Sauce Labs announced it is now moving beyond functional testing, adding a front-end testing tool it has dubbed Sauce Performance to make it easier to accelerate testing within the context of a DevOps process.
Lubos Parobek, vice president of products for Sauce Labs, said the goal is to enable developers or testers to begin testing both how well application functions work and perform much earlier in the DevOps process using the same testing tool.
Parobek said that as organizations embrace modern application development architectures based on microservices, it’s become crucial to test the capabilities of any module within an application because the number of interdependencies between modules continues to increase. That approach accelerates the rate at which applications can be developed.

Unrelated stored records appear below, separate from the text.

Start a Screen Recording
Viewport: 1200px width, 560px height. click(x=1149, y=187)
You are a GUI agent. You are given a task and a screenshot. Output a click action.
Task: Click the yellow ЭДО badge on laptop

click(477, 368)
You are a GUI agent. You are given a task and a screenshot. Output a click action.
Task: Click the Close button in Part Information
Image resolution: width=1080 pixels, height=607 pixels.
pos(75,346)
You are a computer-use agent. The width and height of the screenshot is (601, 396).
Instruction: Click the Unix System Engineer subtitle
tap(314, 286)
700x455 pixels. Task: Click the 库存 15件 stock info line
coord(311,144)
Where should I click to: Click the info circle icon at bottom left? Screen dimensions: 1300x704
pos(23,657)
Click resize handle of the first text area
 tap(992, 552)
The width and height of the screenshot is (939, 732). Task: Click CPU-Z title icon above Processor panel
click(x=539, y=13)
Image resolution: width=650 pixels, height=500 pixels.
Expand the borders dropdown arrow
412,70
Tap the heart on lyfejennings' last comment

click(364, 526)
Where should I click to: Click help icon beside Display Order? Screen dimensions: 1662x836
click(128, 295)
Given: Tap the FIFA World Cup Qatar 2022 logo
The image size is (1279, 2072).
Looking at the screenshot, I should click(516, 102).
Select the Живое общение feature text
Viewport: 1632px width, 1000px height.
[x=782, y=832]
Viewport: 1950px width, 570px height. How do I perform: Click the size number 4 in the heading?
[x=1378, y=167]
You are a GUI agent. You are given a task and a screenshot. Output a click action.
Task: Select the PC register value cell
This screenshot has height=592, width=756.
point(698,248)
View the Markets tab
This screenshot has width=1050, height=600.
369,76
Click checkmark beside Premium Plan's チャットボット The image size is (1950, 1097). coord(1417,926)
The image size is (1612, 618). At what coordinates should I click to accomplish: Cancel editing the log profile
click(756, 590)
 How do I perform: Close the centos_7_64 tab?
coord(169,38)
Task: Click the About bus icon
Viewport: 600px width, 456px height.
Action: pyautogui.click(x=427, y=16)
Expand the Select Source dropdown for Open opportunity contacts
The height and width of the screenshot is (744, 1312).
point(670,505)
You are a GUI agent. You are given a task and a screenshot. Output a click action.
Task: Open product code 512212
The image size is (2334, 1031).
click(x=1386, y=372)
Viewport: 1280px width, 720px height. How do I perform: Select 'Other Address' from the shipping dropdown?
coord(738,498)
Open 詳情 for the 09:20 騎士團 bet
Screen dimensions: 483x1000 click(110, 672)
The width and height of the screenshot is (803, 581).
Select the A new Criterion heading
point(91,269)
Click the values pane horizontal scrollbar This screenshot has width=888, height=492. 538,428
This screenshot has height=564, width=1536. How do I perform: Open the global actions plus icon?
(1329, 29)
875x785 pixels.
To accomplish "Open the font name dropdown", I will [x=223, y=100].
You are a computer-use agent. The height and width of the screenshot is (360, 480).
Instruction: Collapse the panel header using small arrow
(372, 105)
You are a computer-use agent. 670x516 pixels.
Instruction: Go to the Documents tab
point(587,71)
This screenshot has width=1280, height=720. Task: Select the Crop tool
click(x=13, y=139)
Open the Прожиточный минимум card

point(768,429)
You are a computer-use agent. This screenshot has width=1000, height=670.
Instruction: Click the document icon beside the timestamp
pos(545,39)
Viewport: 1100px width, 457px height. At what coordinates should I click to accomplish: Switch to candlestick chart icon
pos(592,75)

However, any flaw that impacts how the application works or performs can have a debilitating impact on any number of microservices that make up the application, he noted.
Sauce Performance makes use of debugging and performance trace logs to identify the root cause of an issue in addition to capturing metrics such as Time to First Meaningful Paint, Time to First Interactive, Page Weight and Speed Index. Sauce Performance also employs algorithms to automatically establish a baseline that can be used for regression testing.
Parobek said Sauce Performance serves to streamline testing processes as well. Most existing front-end performance testing solutions require integration with a load/stress testing tool or a separate application performance monitoring (APM) tool. However, Sauce Performance allows developers to use their existing Selenium test scripts to capture both functional and performance test data.
In addition, Sauce Performance has been designed to integrate with multiple continuous integration/continuous deployment (CI/CD) platforms to make it possible to feed test results directly back to developers, which can then decide to prioritize issues that need to be addressed.
Sauce Performance is available as part of the Sauce Labs Continuous Testing Cloud.
Parobek said organizations want to be able to make it easier for developers to test their own code as part of their DevOps best practices. That doesn’t eliminate the need for dedicated testers for evaluating functions, but potential performance issues today are being addressed often long before applications are deployed in a production environment.
One of the reasons applications are not as thoroughly tested as they might be is that many organizations require developers to learn how to use tools that have different user interfaces and then switch between testing tools. The result is a complex testing process that makes it more tempting to short-shrift elements of the testing process as application delivery deadlines loom.
More challenging still, many organizations still don’t continuously test applications after they are deployed to ensure new functionality does not adversely impact the user experience.
For as long as applications have been built, tension has existed between the developers who create applications and the people who test them. That debate may never be resolved, but everyone agrees in this age of DevOps that it’s better to test early and often.